Pugh and Scarpa, 915 Mateo, 2008. Image courtesy of Grice Bench.
The fascinator. Image from: www.1st-product.com.

In this sense, the scrim could be interpreted as a sign, allowing the building as a whole to fall into Venturi and Scott Brown’s category of the decorated shed: “Where systems of space and structure are directly at the service of program, and ornament is applied independently of them.”3 Certainly the metal scrim is an outwardly applied decoration, and its arbitrary folds, polygonal profile, and light materiality have little relation to the underlying utilitarian architecture of the warehouse. However, the scrim does not carry the explicit and denotative meanings that Venturi and Scott Brown celebrate in their readings of the billboards of Las Vegas, the vernacular architecture of Philadelphia, or in their own repertoire of complex and contradictory façades. If the scrim is a sign, then what is it signifying? In the developer’s optimistic scenario, a passerby is rendered speechless, not by specific associations, but through a general incomprehension. And in the ellipsis of Polen’s imagined exclamation, “What the...?”, any number of interpretations could be accommodated. Like the open floor-plans of the warehouse, the scrim invites the most recent micro-enterprises, flexible machinery, and municipal tax incentives to pass through it without making any claims for exactly how they will be used.

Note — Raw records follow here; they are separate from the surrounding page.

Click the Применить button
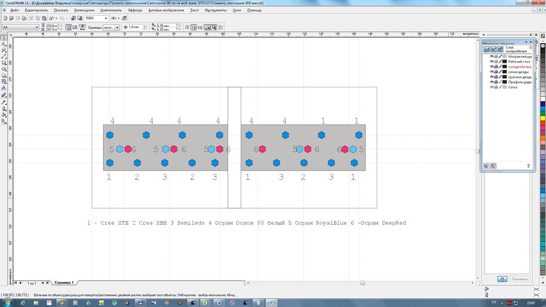 [520, 279]
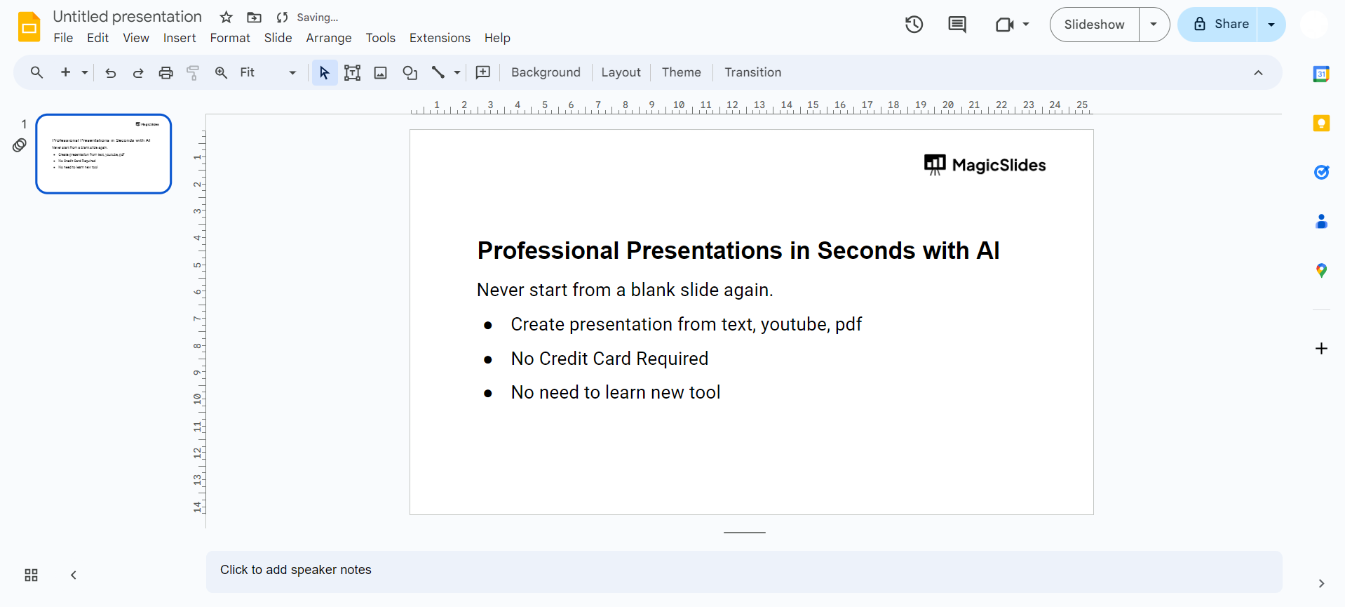Image resolution: width=1345 pixels, height=607 pixels.
Task: Click the insert image icon
Action: (381, 72)
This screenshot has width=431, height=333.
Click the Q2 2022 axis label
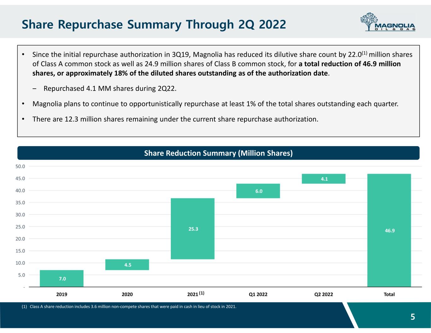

Since 2005, when Polen and his partners, Brent Held and Greg Celeya purchased the property, much of the surrounding warehouse district has given way to light industry and loft conversions, spurred in part by a business tax holiday instituted by then-mayor Antonio Villaraigosa and the area’s designation as a State Enterprise Zone. Today, 915 Mateo’s tenants include a company that manufactures and distributes artisanal medical apparel, a “brand development laboratory” called Nacholand, an interactive media consultant, a leather wholesaler, a concrete countertop fabricator, a photographer, an art gallery, and an architecture firm. These diverse endeavors take place in nearly identical spaces: 1,000- and 1,200-square-foot units that have been minimally fitted out, leaving the structure intact, plumbing exposed, and concrete flooring “raw” with the option to polish.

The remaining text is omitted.